===== Document segment =====
Amazônia is the twenty-first studio album by French musician and composer Jean-Michel Jarre, released on 9 April 2021 by Columbia Records.

Background
The album serves as the 52-minute musical score for the exhibition Amazônia, a project by photographer and filmmaker Sebastião Salgado presented from May to October 2021 in the Paris Philharmonic complex. Jarre had access to the Museum of Ethnology in the city of Geneva, Switzerland. 

The exhibition focuses on the Brazilian Amazon, featuring more than 200 photographs and other media by Salgado. In this album, a combination of electronic and orchestral instruments was made, natural sounds were also used. As well as a standard stereo version released on CD and LP, a binaural version and a 5.1 surround sound version were made available in digital download.
===== Provided records =====
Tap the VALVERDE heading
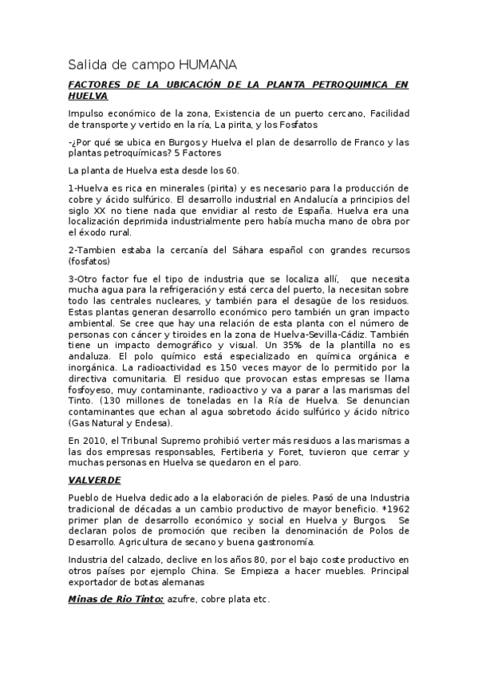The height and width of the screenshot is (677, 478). coord(95,480)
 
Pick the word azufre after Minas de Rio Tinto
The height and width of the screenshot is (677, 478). coord(184,599)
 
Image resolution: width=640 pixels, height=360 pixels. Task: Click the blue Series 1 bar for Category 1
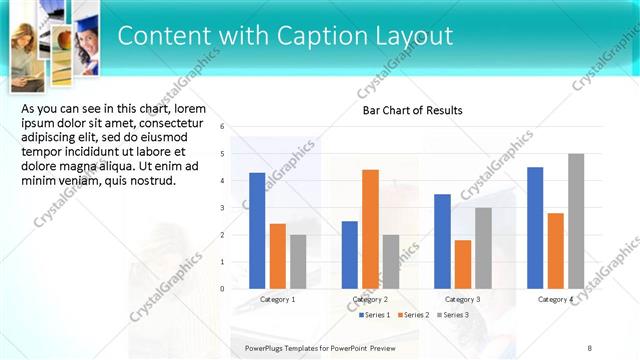point(257,230)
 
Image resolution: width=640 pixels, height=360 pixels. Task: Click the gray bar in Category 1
point(298,261)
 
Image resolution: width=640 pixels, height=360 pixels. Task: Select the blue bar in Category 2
point(349,254)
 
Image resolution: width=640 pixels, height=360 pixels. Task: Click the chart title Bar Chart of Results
point(412,110)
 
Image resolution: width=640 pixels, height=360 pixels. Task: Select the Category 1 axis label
point(277,299)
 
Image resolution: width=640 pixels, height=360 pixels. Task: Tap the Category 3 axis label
point(462,299)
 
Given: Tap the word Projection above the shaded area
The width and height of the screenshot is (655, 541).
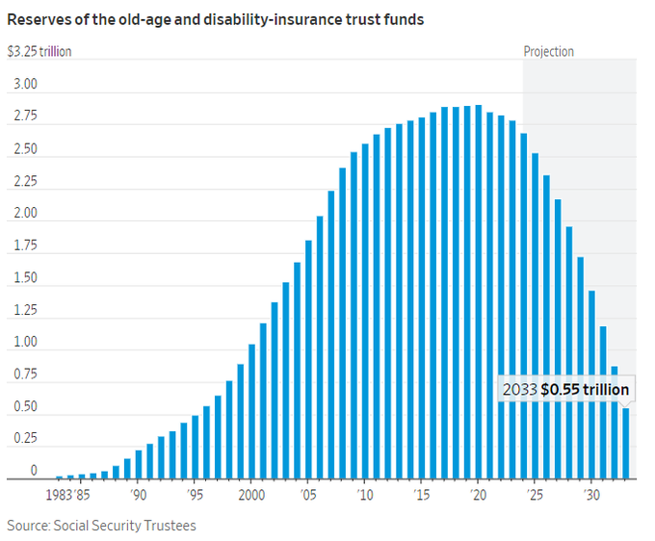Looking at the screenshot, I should (x=548, y=52).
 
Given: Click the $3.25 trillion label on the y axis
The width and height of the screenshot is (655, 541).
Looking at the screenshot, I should (x=39, y=52).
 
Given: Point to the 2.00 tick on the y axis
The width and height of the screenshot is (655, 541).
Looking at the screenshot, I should (x=25, y=214).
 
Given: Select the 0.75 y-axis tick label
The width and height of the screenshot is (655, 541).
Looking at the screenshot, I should (x=25, y=375).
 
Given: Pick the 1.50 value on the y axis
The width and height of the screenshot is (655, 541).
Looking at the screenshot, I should (x=25, y=278).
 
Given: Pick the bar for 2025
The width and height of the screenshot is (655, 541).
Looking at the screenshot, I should (x=536, y=317).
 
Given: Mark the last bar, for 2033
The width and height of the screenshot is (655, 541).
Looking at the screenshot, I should (x=626, y=444).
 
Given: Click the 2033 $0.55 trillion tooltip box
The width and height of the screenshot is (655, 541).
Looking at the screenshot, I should (x=565, y=390).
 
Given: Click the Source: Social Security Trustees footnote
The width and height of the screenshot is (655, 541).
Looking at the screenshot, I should (x=100, y=526).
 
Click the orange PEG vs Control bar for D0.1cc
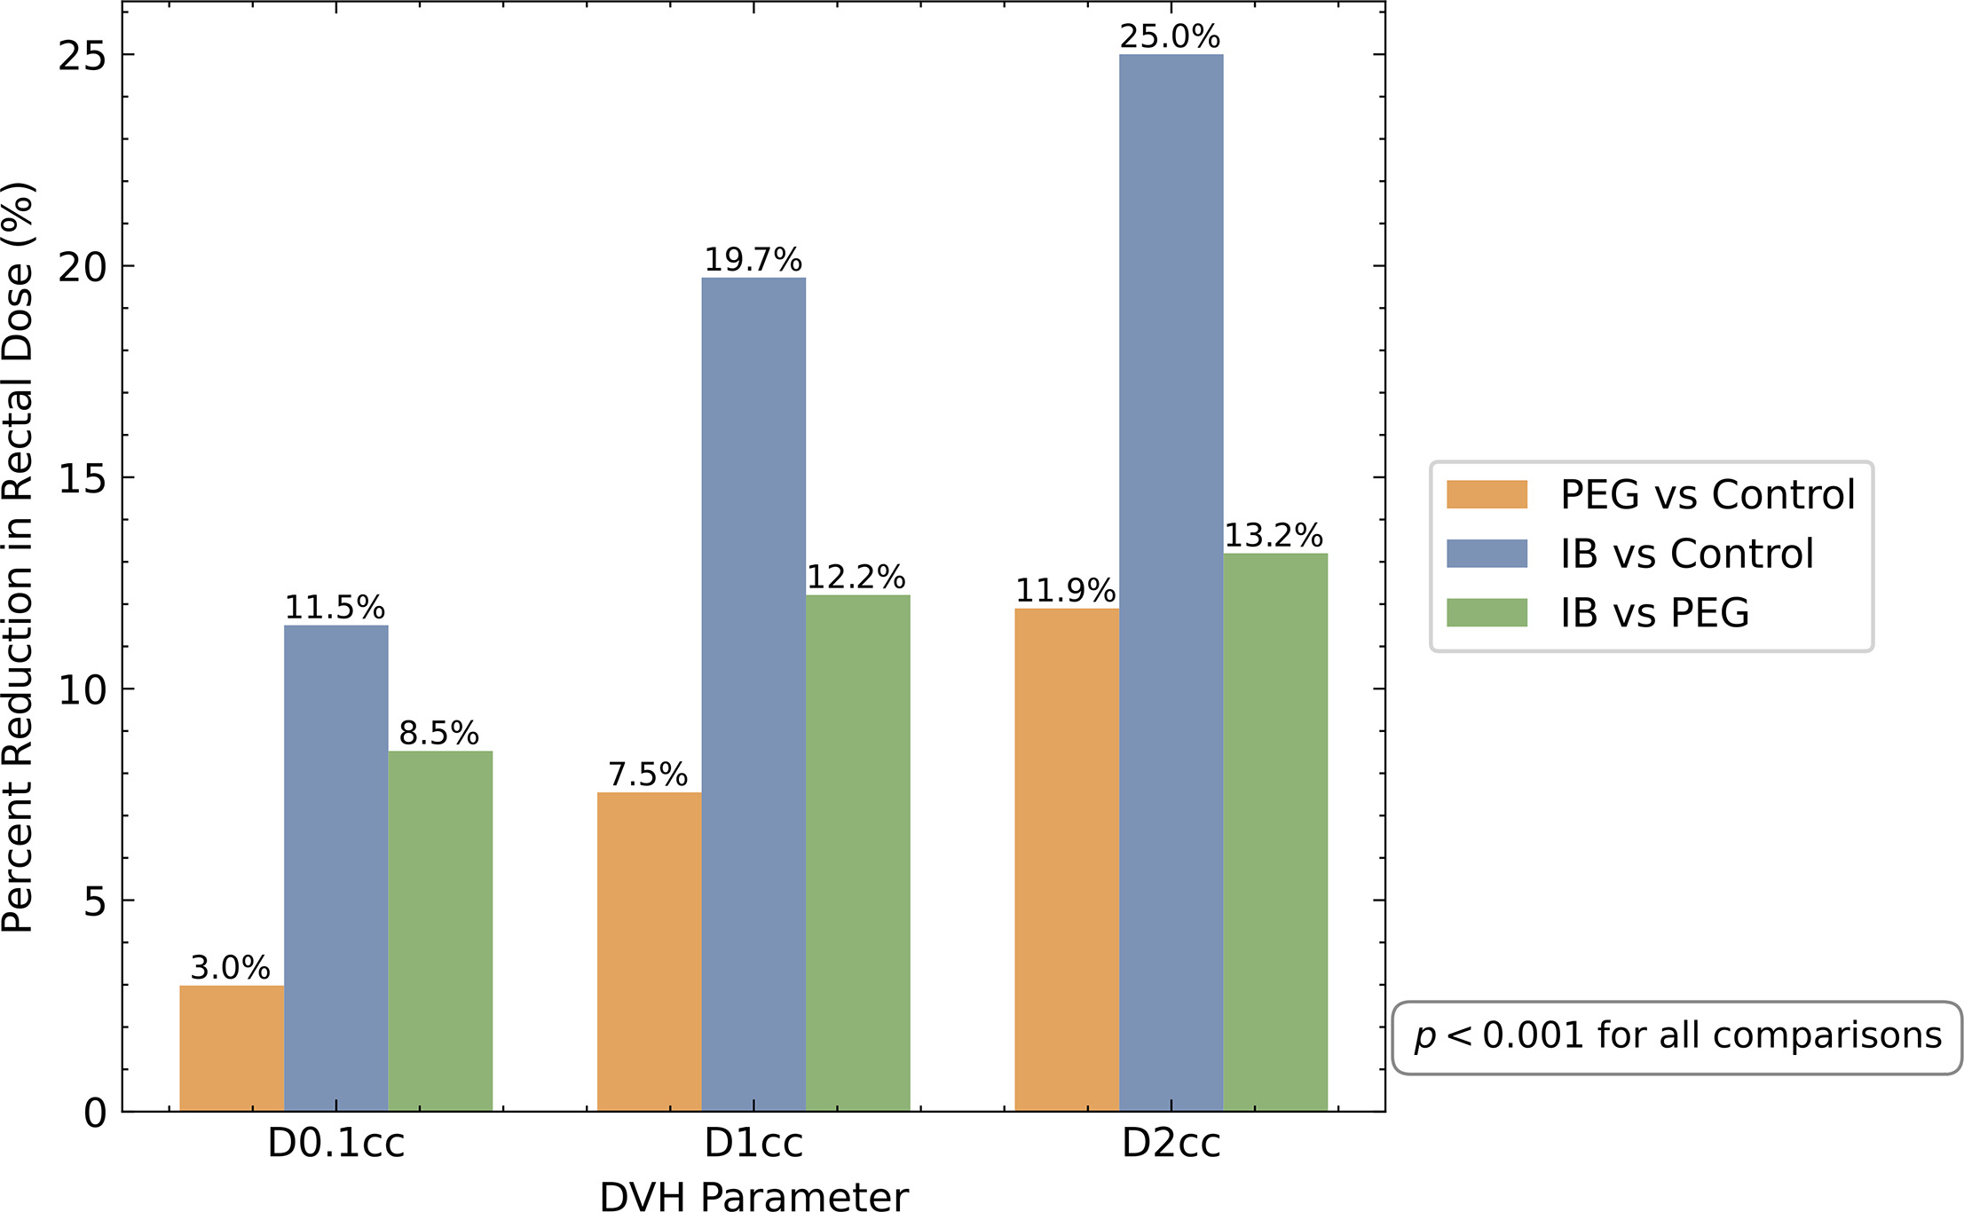[232, 1048]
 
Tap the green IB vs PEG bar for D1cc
[857, 853]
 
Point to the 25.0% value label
[1170, 36]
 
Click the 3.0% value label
[231, 967]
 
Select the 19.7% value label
[753, 260]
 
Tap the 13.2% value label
[1274, 535]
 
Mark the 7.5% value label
[648, 775]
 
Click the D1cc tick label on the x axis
[753, 1144]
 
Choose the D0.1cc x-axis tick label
[335, 1144]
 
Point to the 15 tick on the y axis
[82, 478]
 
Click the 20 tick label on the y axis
[82, 266]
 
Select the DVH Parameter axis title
[753, 1196]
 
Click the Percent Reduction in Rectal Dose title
[18, 556]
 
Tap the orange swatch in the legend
[1487, 494]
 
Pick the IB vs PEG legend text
[1654, 613]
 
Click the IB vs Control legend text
[1686, 554]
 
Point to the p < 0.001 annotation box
[1676, 1037]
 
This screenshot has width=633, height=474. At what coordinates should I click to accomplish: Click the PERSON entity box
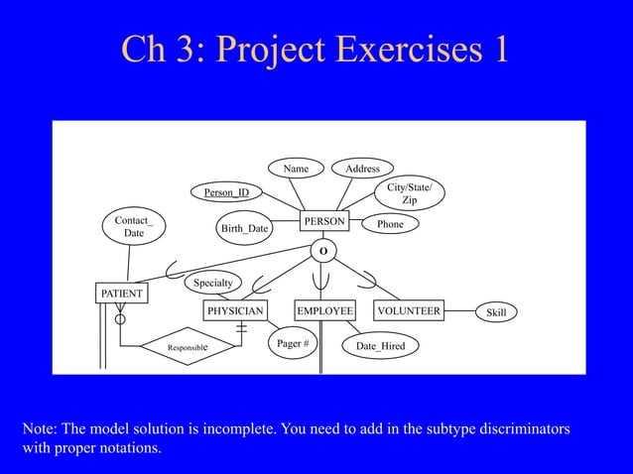click(325, 219)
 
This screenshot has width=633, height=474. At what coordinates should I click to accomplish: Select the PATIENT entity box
click(121, 294)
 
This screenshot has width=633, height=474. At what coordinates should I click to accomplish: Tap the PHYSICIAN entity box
click(235, 311)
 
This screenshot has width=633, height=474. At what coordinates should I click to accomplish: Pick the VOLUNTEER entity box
click(408, 311)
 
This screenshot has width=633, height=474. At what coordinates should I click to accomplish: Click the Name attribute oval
click(296, 169)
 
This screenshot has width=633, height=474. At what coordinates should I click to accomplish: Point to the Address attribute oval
click(362, 169)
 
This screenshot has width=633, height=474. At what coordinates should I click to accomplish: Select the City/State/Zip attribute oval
click(409, 193)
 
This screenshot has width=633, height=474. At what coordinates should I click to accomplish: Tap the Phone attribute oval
click(390, 225)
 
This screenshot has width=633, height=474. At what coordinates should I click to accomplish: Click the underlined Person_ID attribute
click(226, 191)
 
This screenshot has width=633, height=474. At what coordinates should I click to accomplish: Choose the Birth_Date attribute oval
click(244, 229)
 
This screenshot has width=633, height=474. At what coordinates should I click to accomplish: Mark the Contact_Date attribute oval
click(133, 226)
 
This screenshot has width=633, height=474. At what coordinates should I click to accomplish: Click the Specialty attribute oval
click(212, 283)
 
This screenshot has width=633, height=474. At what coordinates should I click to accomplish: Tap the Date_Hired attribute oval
click(380, 345)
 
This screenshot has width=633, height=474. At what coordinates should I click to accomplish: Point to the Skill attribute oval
click(496, 312)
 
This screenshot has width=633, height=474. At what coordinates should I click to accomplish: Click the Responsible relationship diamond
click(188, 348)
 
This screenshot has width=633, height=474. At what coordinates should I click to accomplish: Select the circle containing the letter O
click(321, 251)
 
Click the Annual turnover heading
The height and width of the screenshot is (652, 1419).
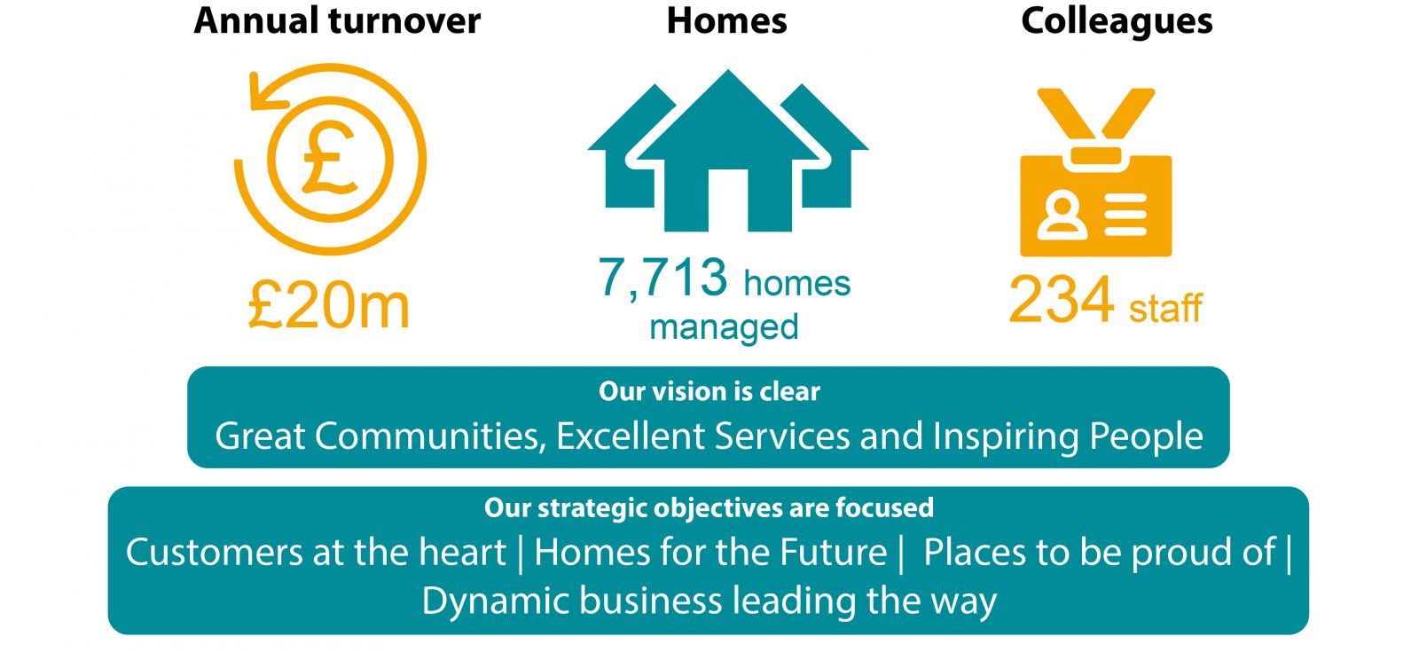337,20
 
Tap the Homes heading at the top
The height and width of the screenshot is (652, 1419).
726,20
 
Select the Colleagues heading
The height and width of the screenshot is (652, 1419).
1117,21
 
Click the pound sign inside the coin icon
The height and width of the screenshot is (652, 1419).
329,157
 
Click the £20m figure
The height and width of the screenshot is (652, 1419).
329,306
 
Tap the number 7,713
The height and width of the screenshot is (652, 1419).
662,278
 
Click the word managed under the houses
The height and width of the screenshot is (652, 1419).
724,327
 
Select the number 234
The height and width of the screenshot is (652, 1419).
1061,299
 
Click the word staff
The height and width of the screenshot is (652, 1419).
1165,308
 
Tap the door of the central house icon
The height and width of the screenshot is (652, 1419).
728,200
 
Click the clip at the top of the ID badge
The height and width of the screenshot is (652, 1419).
1096,156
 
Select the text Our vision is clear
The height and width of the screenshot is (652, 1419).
710,391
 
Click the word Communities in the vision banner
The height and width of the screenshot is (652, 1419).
431,436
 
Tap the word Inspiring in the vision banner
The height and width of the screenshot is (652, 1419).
1006,436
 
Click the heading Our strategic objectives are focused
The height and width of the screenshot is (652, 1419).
709,508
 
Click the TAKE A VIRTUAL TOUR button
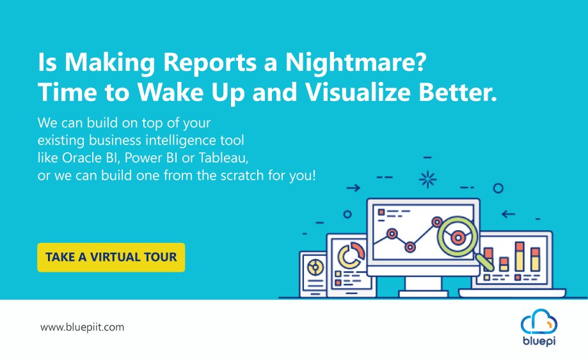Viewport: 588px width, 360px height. point(111,257)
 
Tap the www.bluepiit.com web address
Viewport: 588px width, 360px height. point(82,327)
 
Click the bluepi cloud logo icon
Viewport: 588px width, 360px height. point(539,320)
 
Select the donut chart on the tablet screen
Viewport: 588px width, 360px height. point(350,255)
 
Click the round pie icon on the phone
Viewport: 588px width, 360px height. point(314,264)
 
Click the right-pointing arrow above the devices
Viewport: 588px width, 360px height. point(353,188)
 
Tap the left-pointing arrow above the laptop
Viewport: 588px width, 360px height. point(509,214)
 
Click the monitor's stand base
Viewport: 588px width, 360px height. point(423,293)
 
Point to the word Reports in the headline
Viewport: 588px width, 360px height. point(202,62)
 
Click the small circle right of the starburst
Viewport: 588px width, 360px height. point(498,188)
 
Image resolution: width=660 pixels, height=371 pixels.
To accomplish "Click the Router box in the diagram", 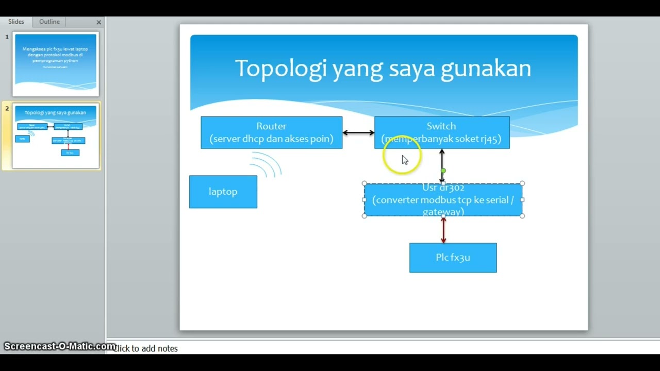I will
=====
• _Problems to solve_
a. Copy word for word the part of the Jean-Michel Jarre album text that starts at "The exhibition focuses" and ends at "in digital download.".
b. Select and reproduce every line of the records that holds the word "chart".

• _Correct answers_
a.
The exhibition focuses on the Brazilian Amazon, featuring more than 200 photographs and other media by Salgado. In this album, a combination of electronic and orchestral instruments was made, natural sounds were also used. As well as a standard stereo version released on CD and LP, a binaural version and a 5.1 surround sound version were made available in digital download.

b.
Image resolution: width=640 pixels, height=360 pixels. Task: Click the chart title Bar Chart of Results
Select the donut chart on the tablet screen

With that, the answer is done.